SQL Injection in Bash Scripts

Problem

When working on making a small application with a Zenity GUI, I ask the user for input. I need to somehow sanitize this input, or I will leave the gates wide open for two problems:

In this blog post, I’m going to look at a solution for the first problem.

Disclaimer

Of course, you shouldn’t write SQL queries in a programming language that doesn’t provide a way to supply parameterized queries. Also, when a user is executing a shell script themselves on their local machine, SQL and command injection become academic, because the user already has the right to modify the database or to execute random Bash commands. It would only be problematic if the script would be executed by an HTTP server that can reached by the internet at large. But in that case, you wouldn’t be writing a Bash script, you would use a proper programming language, right?

Solving SQL Injection The Normal Way: Parameterized Queries

The solution for SQL injection, is, of course, parameterized queries. You send a query to the database and leave placeholders (AKA “bind variables”) open, that take the form of a question mark or a named parameter:

SELECT  *
FROM    user
WHERE   name = ?
AND     password = ?;

SELECT  *
FROM    user
WHERE   name = :name
AND     password = :password;

The parameters are sent separately to the RDBMS, and are bound to a certain type (varchar, integer, etc) and thus cannot cause unintended side effects anymore.

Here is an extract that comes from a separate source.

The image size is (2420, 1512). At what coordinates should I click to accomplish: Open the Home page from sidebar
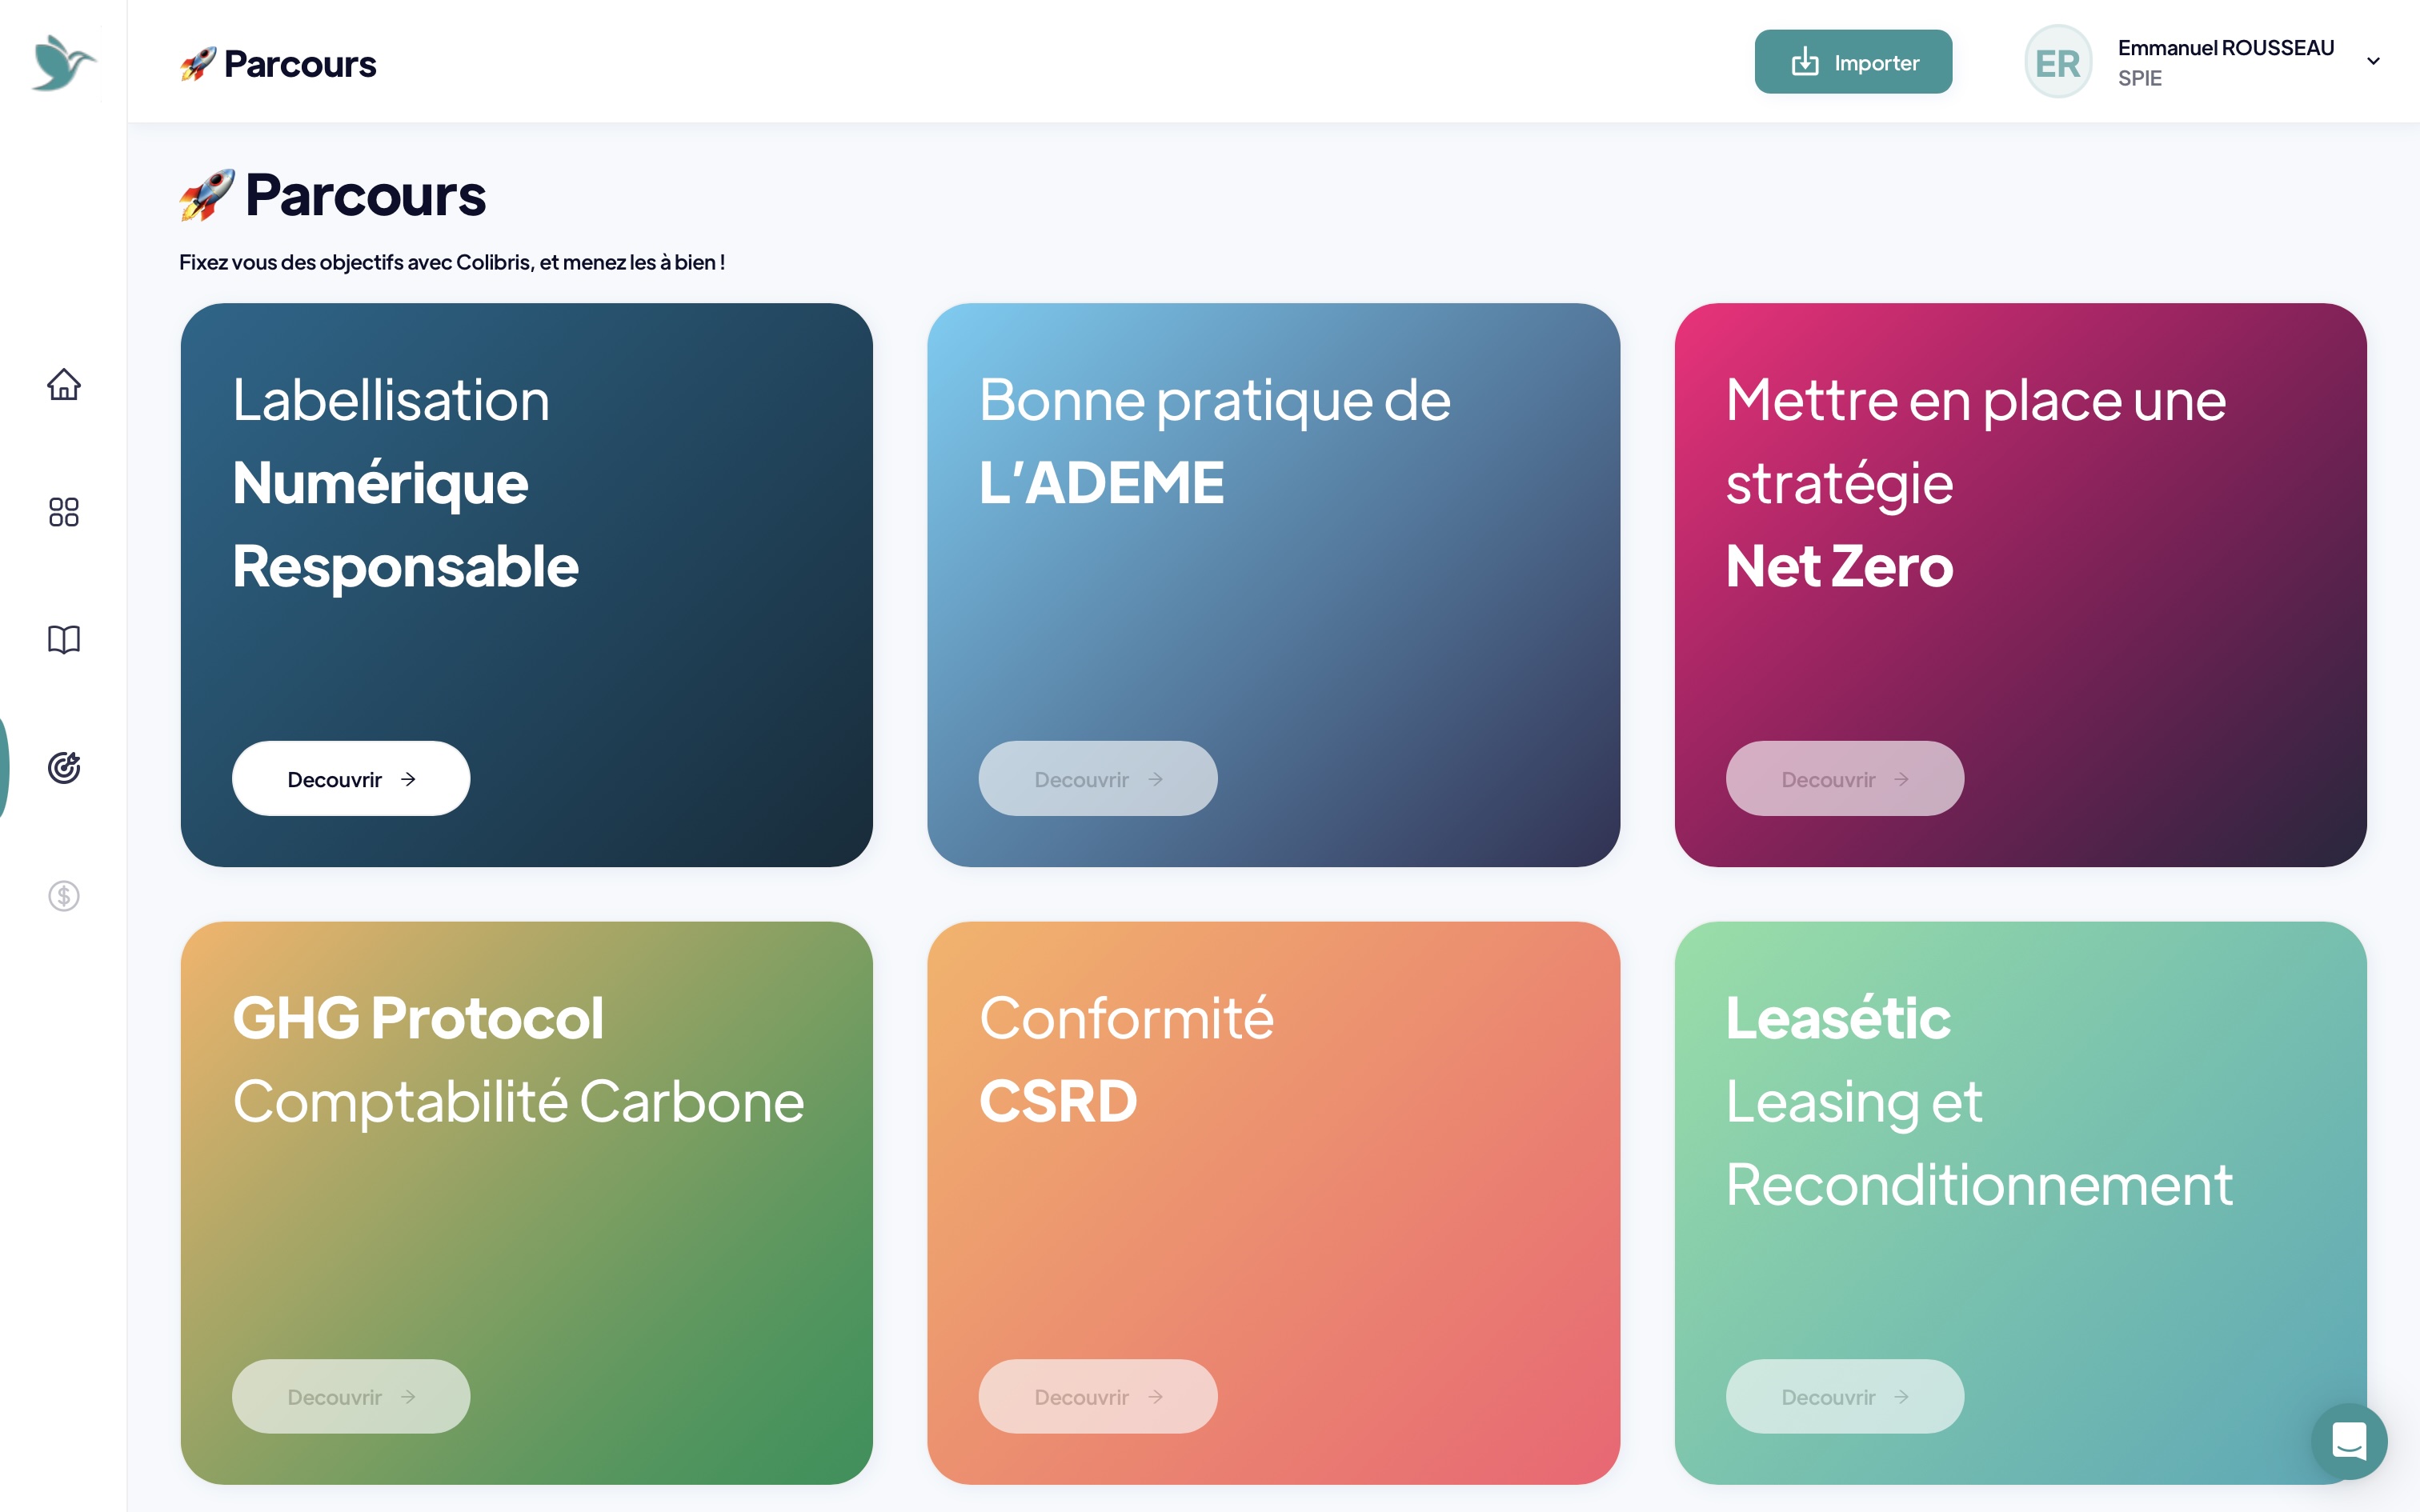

However, Bash Doesn’t Let You Do This

In Bash, however, it’s hard to use this if the provided executable doesn’t accept parameters. Postgres’ psql takes a -v option, and allows you to write:

$ psql -u user -h host -v 'name=qwerty' -v 'password=12345' \
    'SELECT * FROM user WHERE name = :name AND password = :password;'

MariaDB/MySQL, however, provides nothing of the kind.

IFS='|' read -r description amount < <(zenity --forms \
        --add-entry description \
        --add-entry amount \
        --text 'Please specify a description and amount')
# assume env variable MYSQL_PWD is set
mysql -u user -h host \
    -e "INSERT INTO advance VALUES ('$description', $amount);"

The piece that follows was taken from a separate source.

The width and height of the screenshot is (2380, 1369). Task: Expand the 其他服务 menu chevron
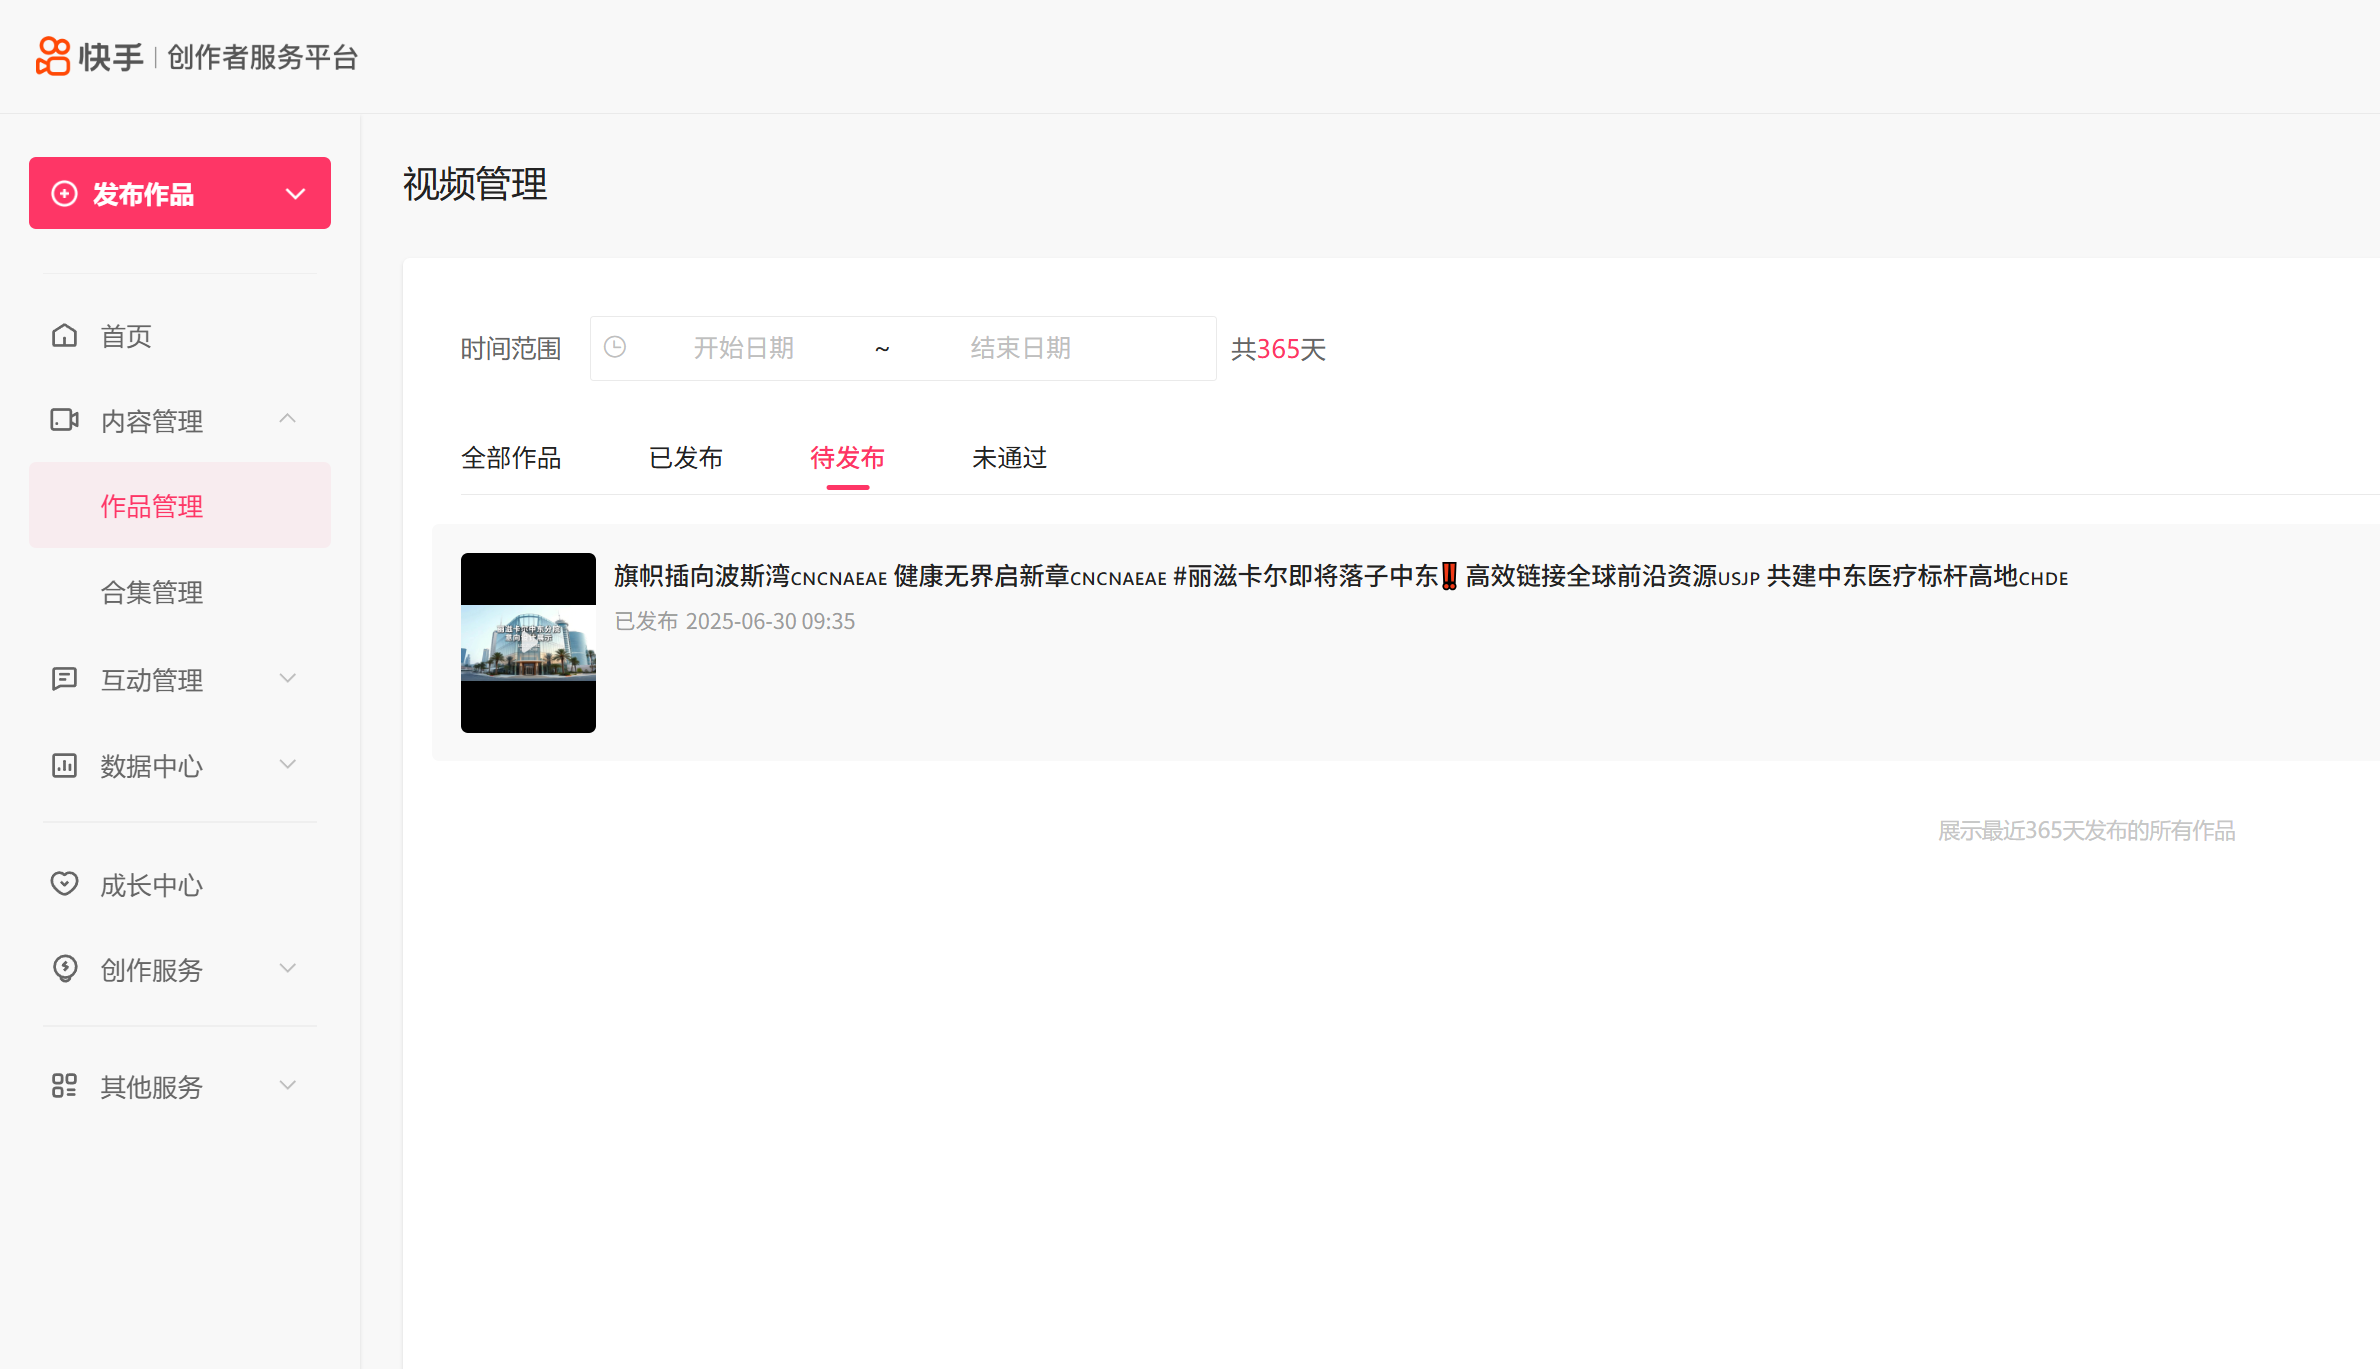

The code fragment above leaves us completely exposed to SQL injection.

Solving SQL Injection In Bash

We could base64 encode the user data and use a function on the RDBMS to decode from base64.

IFS='|' read -r us_description us_amount < <(zenity --forms \
        --add-entry Description \
        --add-entry Amount \
        --text 'Please specify a description and amount')
description_base64="$(echo -n "$us_description" | base64)"
amount=$(parse_float "$us_amount") || { >&2 echo 'Invalid float'; exit 1; }
# assume MYSQL_PWD is set
mysql -u user -h host \
    -e "INSERT INTO advance VALUES (FROM_BASE64('$description_base64'), $amount));"

Why Does This Work?

You might think to yourself: why does this actually work? Doesn’t the function get expanded and you end up with the same problem? Let’s figure out how a SQL statement gets processed by the RDBMS.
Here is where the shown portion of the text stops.